La famille Jacquard est originaire des Monts d'Or. Ou plutôt les Charles dit Jacquard. Le grand-père de Joseph-Marie, Isaac Charles dit Jacquard, était donc tailleur de pierres à Couzon. Et son père, Jean Charles, s'installe à Lyon pour devenir ouvrier en soie. Avec sa femme, Antoinette Rive, une Savoyarde, il exploite deux métiers à tisser sur lesquels il fabrique des étoffes de soie, d'or et d'argent.
Ouvrier en soie, c'est un peu l'aristocratie ouvrière. Ce sont des artisans qui travaillent selon un tarif fixé à l'avance. Ces ouvriers en soie qu'on appellera ensuite les canuts ont une certaine indépendance : ils sont propriétaires de leur atelier, de leur métier à tisser et ils rémunèrent eux-mêmes le personnel qu'ils emploient.
L'atelier de Jean-Charles Jacquard est situé grande rue de l'Hôpital, près de l'Hôtel-Dieu. C'est là que sa famille vit et travaille, et où naît son fils Joseph-Marie le 7 juillet 1752.

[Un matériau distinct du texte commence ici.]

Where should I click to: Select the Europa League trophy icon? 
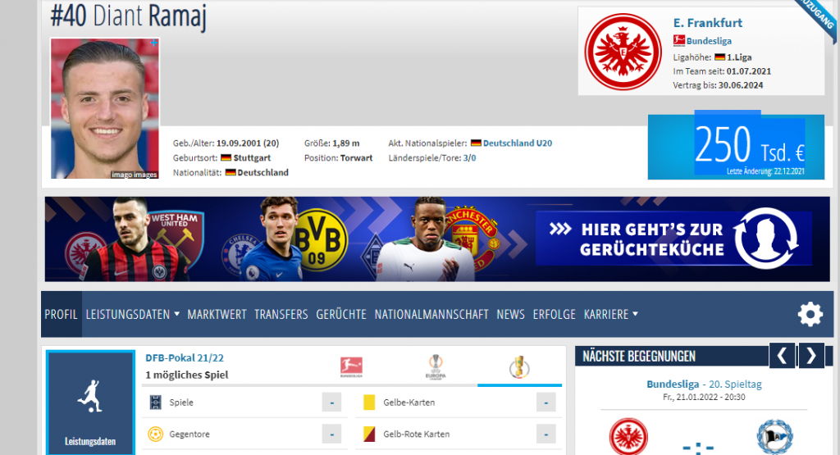pos(436,367)
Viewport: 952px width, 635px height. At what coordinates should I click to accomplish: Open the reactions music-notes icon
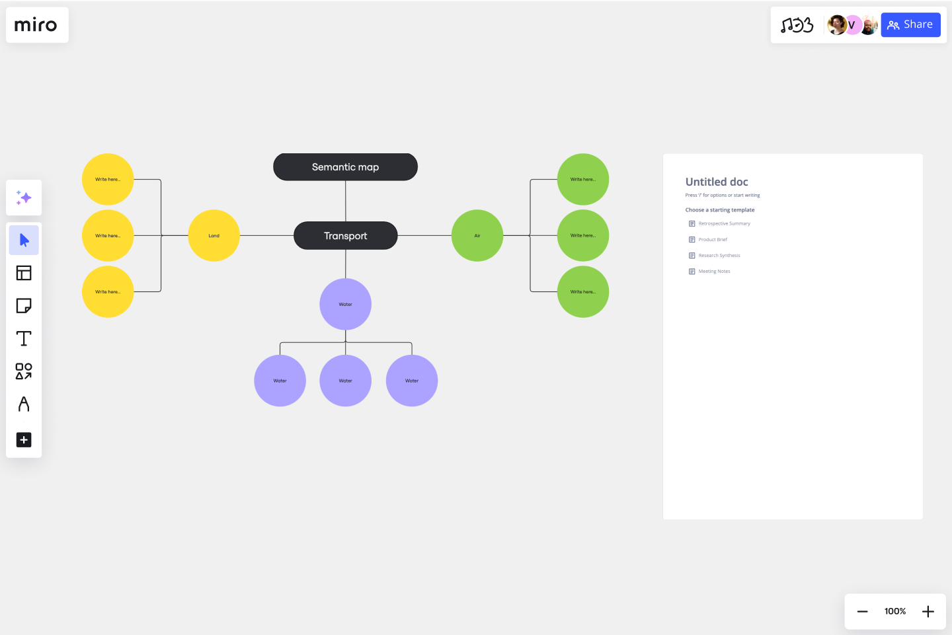pos(798,24)
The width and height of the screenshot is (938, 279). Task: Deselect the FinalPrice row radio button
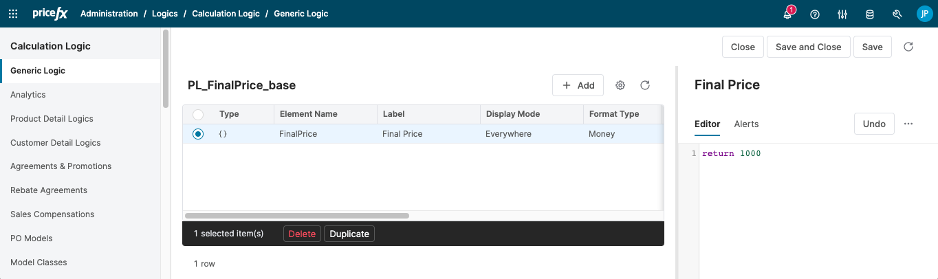pyautogui.click(x=198, y=134)
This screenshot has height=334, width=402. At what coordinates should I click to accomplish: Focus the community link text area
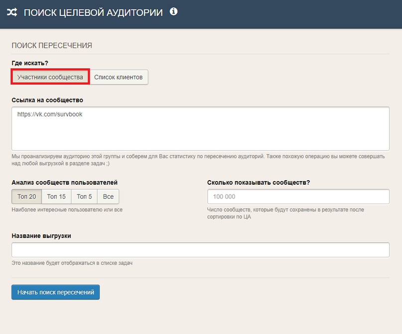[x=200, y=128]
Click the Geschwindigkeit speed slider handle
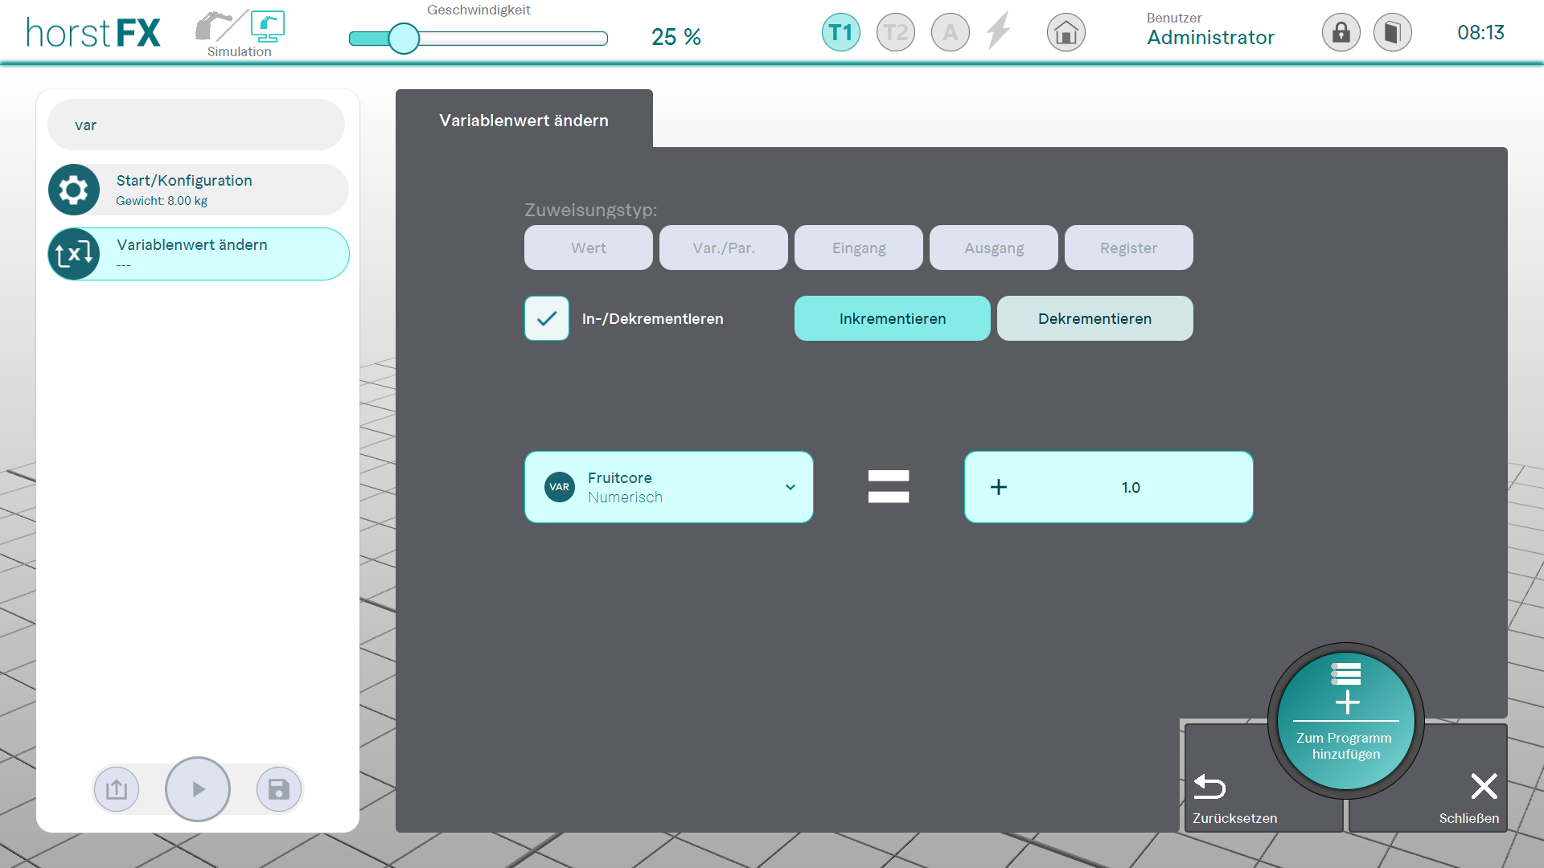Screen dimensions: 1544x868 [x=404, y=39]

C'est le cinquième de huit enfants, mais seuls sa soeur aînée Clémence et lui survivront.
Joseph-Marie Jacquard apprend à lire et à écrire mais ne fait pas d'études et s'instruit tout seul. Autodidacte, sa démarche est toujours pragmatique, concrète. Dès son plus jeune âge, c'est un vrai bricoleur qui fourmille d'idées et passe son temps à fabriquer de petits objets en bois, en fer, des meubles, des outils…
Après avoir travaillé comme relieur chez le mari de sa soeur, l'imprimeur-éditeur Jean-Marie Barret, Joseph-Marie Jacquard s'intéresse fortement à l'imprimerie. Il est engagé par Saulnier, un fondeur de caractères très connu à l'époque dans la région.

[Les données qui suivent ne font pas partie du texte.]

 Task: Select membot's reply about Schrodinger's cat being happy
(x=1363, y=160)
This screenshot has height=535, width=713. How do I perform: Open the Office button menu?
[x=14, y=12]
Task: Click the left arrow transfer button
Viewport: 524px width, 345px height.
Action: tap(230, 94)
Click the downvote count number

C'est à la mort de son père en 1772 qu'il doit faire un choix, en tant que seul homme de la famille : reprendre l'entreprise paternelle ou continuer dans l'imprimerie. Il devient finalement négociant en soie.
La même année, il épouse Claudine Boichon, fille d'un maître fourbisseur lyonnais, c'est-à-dire un artisan spécialisé dans le montage et le polissage d'armes blanches.
Le couple vit rue Bouteille dans le 1er arrondissement, près du quai Saint-Vincent. C'est là que naît leur unique enfant en 1779, Jean-Marie.
Le début de la traversée du désert
Joseph-Marie Jacquard se révèle être un piètre négociant en soie. Il fait de mauvaises affaires qui le conduisent à avoir de gros problèmes financiers. Pour faire vivre le ménage, sa femme doit fabriquer des chapeaux de paille.
Juste avant la Révolution, il abandonne son commerce et devient chaufournier, un ouvrier dans un four à chaux.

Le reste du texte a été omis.